The property, located in the Oxford Commons development, is in the area where Della Davidson Elementary School was built.
The district will spend $3,481,000 for the 65 acres and development of the road leading to it, with the owners donating an additional 10 acres.
Jan. 21, 2009
City wants gated areas to be accessible, too
Gates in Oxford have been too effective at keeping people out of neighborhoods.
New guidelines are about to be established so firefighters and emergency medics will not have the obstacle when trying to get to an emergency call.
In addition, the city will examine setting guidelines for gates and their use because there are no installation rules on the city code books.
Jan. 22, 1997
Faulkners fight City Hall, win voice in statue planning
Saying they did not want to be “stuck forever with a statue the family did not want,” the Oxford Board of Aldermen agreed to work with the family of William Faulkner to find an agreeable site and concept for a proposed statue to honor the author.
The board voted last year to erect a Faulkner statue and an unveiling is slated for September, the centennial year of the Nobel Prize-winning author’s birth.
The arts council was frustrated it was not being involved enough, a healthy magnolia tree was cut down in front of city hall and a member of Faulkner’s family wrote to the city and said her father was a private man.
Due to all of the issues, the city opted to be more transparent and work with the entities during the process.
Jan. 21, 1983
Oxford feels brunt of winter storm
Wednesday afternoon’s winter story could have been much worse.
One accident seriously injured two girls.
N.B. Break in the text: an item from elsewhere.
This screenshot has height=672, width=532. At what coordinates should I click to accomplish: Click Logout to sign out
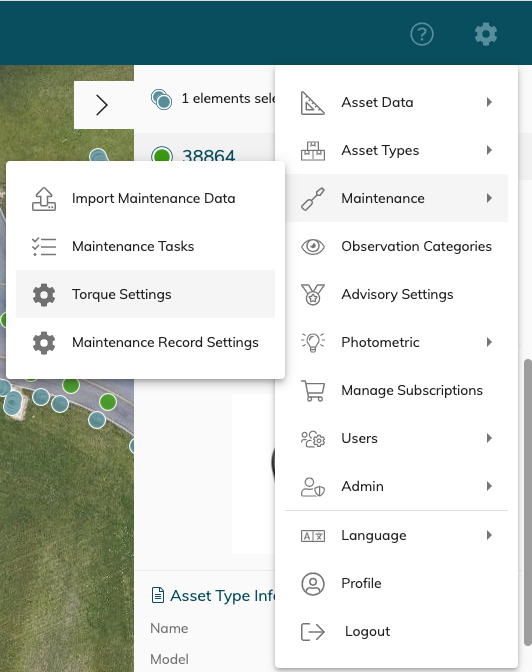click(397, 631)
Power crews only worked until about 1 a.m., instead of all night and surrounding communities also said it wasn’t that bad.
Volunteers kept the community abreast of weather conditions as they developed and rescue vehicles were given help getting up steep hills.
People with chains helped others home, and dispatch had a busy day.
More of the same freezing rain is likely, mixed with sleet or snow in the coming days.
Jan. 26, 1956
County’s largest forest fire is quickly stopped
Lafayette County encountered the largest fire of the year on Jan. 10 when 135 acres of timber belonging to the East Estate southeast of Tula was destroyed.
Fast work from the fire suppression crew at Tula and help from a crew from Markette kept the fire from spreading.
The most damage was suffered by the pine reproduction, some of which was only about a year old. That meant a loss of $24 per acre, or a total estate loss of $3,240.
The Mississippi Forestry Commission believes the fire was started by careless hunters or was a case of arson.